> **What to work on**
Edit the items below so that each "Screen dimensions" reads "Display size" instead, and keep all other text identical.

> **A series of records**

◆ ◆ ◆

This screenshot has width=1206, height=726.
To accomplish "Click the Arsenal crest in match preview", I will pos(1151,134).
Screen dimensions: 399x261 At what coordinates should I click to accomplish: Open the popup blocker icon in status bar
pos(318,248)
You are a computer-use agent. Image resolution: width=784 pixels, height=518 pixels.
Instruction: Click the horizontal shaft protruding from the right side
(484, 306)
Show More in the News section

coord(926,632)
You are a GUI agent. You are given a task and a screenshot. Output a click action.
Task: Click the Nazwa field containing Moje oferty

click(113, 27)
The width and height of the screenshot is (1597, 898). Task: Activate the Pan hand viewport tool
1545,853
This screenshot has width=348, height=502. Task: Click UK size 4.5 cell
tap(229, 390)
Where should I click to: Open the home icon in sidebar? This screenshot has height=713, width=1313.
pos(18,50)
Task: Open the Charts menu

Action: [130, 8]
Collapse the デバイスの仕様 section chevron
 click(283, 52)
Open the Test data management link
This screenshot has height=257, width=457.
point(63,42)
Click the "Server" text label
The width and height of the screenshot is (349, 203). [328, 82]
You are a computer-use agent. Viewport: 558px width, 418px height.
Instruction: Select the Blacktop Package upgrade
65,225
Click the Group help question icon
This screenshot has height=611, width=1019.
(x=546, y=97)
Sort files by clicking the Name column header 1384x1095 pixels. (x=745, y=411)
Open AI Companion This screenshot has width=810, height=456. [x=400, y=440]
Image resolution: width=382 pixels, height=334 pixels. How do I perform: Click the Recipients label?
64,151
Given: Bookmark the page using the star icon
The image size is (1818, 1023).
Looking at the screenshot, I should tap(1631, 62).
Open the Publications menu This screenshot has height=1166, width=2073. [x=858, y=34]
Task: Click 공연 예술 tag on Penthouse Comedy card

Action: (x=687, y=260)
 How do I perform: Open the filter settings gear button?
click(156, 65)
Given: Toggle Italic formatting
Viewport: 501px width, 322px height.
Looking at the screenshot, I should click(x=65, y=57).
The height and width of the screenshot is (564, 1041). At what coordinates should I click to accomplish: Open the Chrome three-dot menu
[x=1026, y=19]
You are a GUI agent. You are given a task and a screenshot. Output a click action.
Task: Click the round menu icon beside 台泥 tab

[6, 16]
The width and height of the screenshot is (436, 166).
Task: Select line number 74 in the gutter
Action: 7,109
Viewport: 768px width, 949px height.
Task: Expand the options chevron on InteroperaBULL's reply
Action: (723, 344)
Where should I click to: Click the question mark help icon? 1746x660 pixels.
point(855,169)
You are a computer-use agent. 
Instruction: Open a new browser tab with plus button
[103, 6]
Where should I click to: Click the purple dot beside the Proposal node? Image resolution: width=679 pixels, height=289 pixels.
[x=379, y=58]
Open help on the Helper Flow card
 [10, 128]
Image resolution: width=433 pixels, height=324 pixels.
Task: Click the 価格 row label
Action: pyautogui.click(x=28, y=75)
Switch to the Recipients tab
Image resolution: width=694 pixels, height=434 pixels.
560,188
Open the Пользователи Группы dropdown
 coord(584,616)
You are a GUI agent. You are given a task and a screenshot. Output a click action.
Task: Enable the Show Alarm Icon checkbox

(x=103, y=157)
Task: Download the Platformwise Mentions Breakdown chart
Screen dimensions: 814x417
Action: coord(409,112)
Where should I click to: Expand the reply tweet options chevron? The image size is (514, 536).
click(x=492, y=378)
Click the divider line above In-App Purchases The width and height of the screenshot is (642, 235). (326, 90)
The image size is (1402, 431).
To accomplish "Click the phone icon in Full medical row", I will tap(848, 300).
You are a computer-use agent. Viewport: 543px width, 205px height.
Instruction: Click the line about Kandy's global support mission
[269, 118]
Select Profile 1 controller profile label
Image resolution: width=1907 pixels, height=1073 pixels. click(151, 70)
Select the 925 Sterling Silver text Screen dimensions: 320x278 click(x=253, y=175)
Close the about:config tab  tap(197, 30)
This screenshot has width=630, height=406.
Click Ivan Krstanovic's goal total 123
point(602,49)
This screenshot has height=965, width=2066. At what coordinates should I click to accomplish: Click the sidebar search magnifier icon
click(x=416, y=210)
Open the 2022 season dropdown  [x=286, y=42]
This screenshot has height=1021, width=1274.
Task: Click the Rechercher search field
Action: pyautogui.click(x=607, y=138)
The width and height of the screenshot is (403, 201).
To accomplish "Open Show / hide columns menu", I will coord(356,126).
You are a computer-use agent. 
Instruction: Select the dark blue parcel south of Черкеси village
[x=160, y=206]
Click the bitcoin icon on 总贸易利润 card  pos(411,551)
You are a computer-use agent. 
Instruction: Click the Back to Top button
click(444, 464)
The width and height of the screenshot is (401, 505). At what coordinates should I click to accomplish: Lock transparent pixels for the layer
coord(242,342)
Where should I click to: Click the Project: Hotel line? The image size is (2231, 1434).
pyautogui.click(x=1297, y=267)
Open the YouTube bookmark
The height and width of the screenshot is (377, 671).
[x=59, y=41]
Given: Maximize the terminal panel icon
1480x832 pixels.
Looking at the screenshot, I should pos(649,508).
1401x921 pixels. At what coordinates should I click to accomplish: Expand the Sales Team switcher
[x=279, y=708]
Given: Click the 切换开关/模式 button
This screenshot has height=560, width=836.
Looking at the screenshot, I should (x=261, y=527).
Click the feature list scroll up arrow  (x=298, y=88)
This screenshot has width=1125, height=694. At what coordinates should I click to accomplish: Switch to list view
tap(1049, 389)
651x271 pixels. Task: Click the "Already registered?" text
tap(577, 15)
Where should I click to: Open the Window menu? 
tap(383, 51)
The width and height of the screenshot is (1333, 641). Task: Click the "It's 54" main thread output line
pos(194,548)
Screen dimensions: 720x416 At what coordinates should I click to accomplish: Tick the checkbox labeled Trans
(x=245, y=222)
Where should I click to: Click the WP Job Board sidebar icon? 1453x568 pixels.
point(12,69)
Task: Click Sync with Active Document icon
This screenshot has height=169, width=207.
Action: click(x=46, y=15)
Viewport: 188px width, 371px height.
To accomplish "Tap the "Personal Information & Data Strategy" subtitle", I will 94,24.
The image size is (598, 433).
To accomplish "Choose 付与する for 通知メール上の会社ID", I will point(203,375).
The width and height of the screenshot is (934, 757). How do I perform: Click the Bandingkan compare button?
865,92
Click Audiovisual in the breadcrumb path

◆ ◆ ◆

> **Response**
This screenshot has width=1206, height=726.
To accomplish "Click the Arsenal crest in match preview", I will pos(1151,134).
Display size: 399x261 At what coordinates should I click to accomplish: Open the popup blocker icon in status bar
pos(318,248)
You are a computer-use agent. Image resolution: width=784 pixels, height=518 pixels.
Instruction: Click the horizontal shaft protruding from the right side
(484, 306)
Show More in the News section

coord(926,632)
You are a GUI agent. You are given a task and a screenshot. Output a click action.
Task: Click the Nazwa field containing Moje oferty

click(113, 27)
The width and height of the screenshot is (1597, 898). Task: Activate the Pan hand viewport tool
1545,853
This screenshot has width=348, height=502. Task: Click UK size 4.5 cell
tap(229, 390)
Where should I click to: Open the home icon in sidebar? This screenshot has height=713, width=1313.
pos(18,50)
Task: Open the Charts menu

Action: [130, 8]
Collapse the デバイスの仕様 section chevron
 click(283, 52)
Open the Test data management link
This screenshot has height=257, width=457.
point(63,42)
Click the "Server" text label
The width and height of the screenshot is (349, 203). [328, 82]
You are a computer-use agent. Viewport: 558px width, 418px height.
Instruction: Select the Blacktop Package upgrade
65,225
Click the Group help question icon
This screenshot has height=611, width=1019.
(x=546, y=97)
Sort files by clicking the Name column header 1384x1095 pixels. (x=745, y=411)
Open AI Companion This screenshot has width=810, height=456. [x=400, y=440]
Image resolution: width=382 pixels, height=334 pixels. How do I perform: Click the Recipients label?
64,151
Given: Bookmark the page using the star icon
The image size is (1818, 1023).
Looking at the screenshot, I should tap(1631, 62).
Open the Publications menu This screenshot has height=1166, width=2073. [x=858, y=34]
Task: Click 공연 예술 tag on Penthouse Comedy card

Action: (x=687, y=260)
 How do I perform: Open the filter settings gear button?
click(156, 65)
Given: Toggle Italic formatting
Viewport: 501px width, 322px height.
Looking at the screenshot, I should click(x=65, y=57).
The height and width of the screenshot is (564, 1041). At what coordinates should I click to accomplish: Open the Chrome three-dot menu
[x=1026, y=19]
You are a GUI agent. You are given a task and a screenshot. Output a click action.
Task: Click the round menu icon beside 台泥 tab

[6, 16]
The width and height of the screenshot is (436, 166).
Task: Select line number 74 in the gutter
Action: 7,109
Viewport: 768px width, 949px height.
Task: Expand the options chevron on InteroperaBULL's reply
Action: (723, 344)
Where should I click to: Click the question mark help icon? 1746x660 pixels.
point(855,169)
You are a computer-use agent. 
Instruction: Open a new browser tab with plus button
[103, 6]
Where should I click to: Click the purple dot beside the Proposal node? Image resolution: width=679 pixels, height=289 pixels.
[x=379, y=58]
Open help on the Helper Flow card
 [10, 128]
Image resolution: width=433 pixels, height=324 pixels.
Task: Click the 価格 row label
Action: pyautogui.click(x=28, y=75)
Switch to the Recipients tab
Image resolution: width=694 pixels, height=434 pixels.
560,188
Open the Пользователи Группы dropdown
 coord(584,616)
You are a GUI agent. You are given a task and a screenshot. Output a click action.
Task: Enable the Show Alarm Icon checkbox

(x=103, y=157)
Task: Download the Platformwise Mentions Breakdown chart
Display size: 814x417
Action: coord(409,112)
Where should I click to: Expand the reply tweet options chevron? The image size is (514, 536).
click(x=492, y=378)
Click the divider line above In-App Purchases The width and height of the screenshot is (642, 235). (326, 90)
The image size is (1402, 431).
To accomplish "Click the phone icon in Full medical row", I will tap(848, 300).
You are a computer-use agent. Viewport: 543px width, 205px height.
Instruction: Click the line about Kandy's global support mission
[269, 118]
Select Profile 1 controller profile label
Image resolution: width=1907 pixels, height=1073 pixels. click(151, 70)
Select the 925 Sterling Silver text Display size: 320x278 click(x=253, y=175)
Close the about:config tab  tap(197, 30)
This screenshot has width=630, height=406.
Click Ivan Krstanovic's goal total 123
point(602,49)
This screenshot has height=965, width=2066. At what coordinates should I click to accomplish: Click the sidebar search magnifier icon
click(x=416, y=210)
Open the 2022 season dropdown  [x=286, y=42]
This screenshot has height=1021, width=1274.
Task: Click the Rechercher search field
Action: pyautogui.click(x=607, y=138)
The width and height of the screenshot is (403, 201).
To accomplish "Open Show / hide columns menu", I will coord(356,126).
You are a computer-use agent. 
Instruction: Select the dark blue parcel south of Черкеси village
[x=160, y=206]
Click the bitcoin icon on 总贸易利润 card  pos(411,551)
You are a computer-use agent. 
Instruction: Click the Back to Top button
click(444, 464)
The width and height of the screenshot is (401, 505). At what coordinates should I click to accomplish: Lock transparent pixels for the layer
coord(242,342)
Where should I click to: Click the Project: Hotel line? The image size is (2231, 1434).
pyautogui.click(x=1297, y=267)
Open the YouTube bookmark
The height and width of the screenshot is (377, 671).
[x=59, y=41]
Given: Maximize the terminal panel icon
1480x832 pixels.
Looking at the screenshot, I should pos(649,508).
1401x921 pixels. At what coordinates should I click to accomplish: Expand the Sales Team switcher
[x=279, y=708]
Given: Click the 切换开关/模式 button
This screenshot has height=560, width=836.
Looking at the screenshot, I should (x=261, y=527).
Click the feature list scroll up arrow  (x=298, y=88)
This screenshot has width=1125, height=694. At what coordinates should I click to accomplish: Switch to list view
tap(1049, 389)
651x271 pixels. Task: Click the "Already registered?" text
tap(577, 15)
Where should I click to: Open the Window menu? 
tap(383, 51)
The width and height of the screenshot is (1333, 641). Task: Click the "It's 54" main thread output line
pos(194,548)
Display size: 720x416 At what coordinates should I click to accomplish: Tick the checkbox labeled Trans
(x=245, y=222)
Where should I click to: Click the WP Job Board sidebar icon? 1453x568 pixels.
point(12,69)
Task: Click Sync with Active Document icon
This screenshot has height=169, width=207.
Action: click(x=46, y=15)
Viewport: 188px width, 371px height.
To accomplish "Tap the "Personal Information & Data Strategy" subtitle", I will 94,24.
The image size is (598, 433).
To accomplish "Choose 付与する for 通知メール上の会社ID", I will point(203,375).
The width and height of the screenshot is (934, 757). How do I perform: Click the Bandingkan compare button?
865,92
Click Audiovisual in the breadcrumb path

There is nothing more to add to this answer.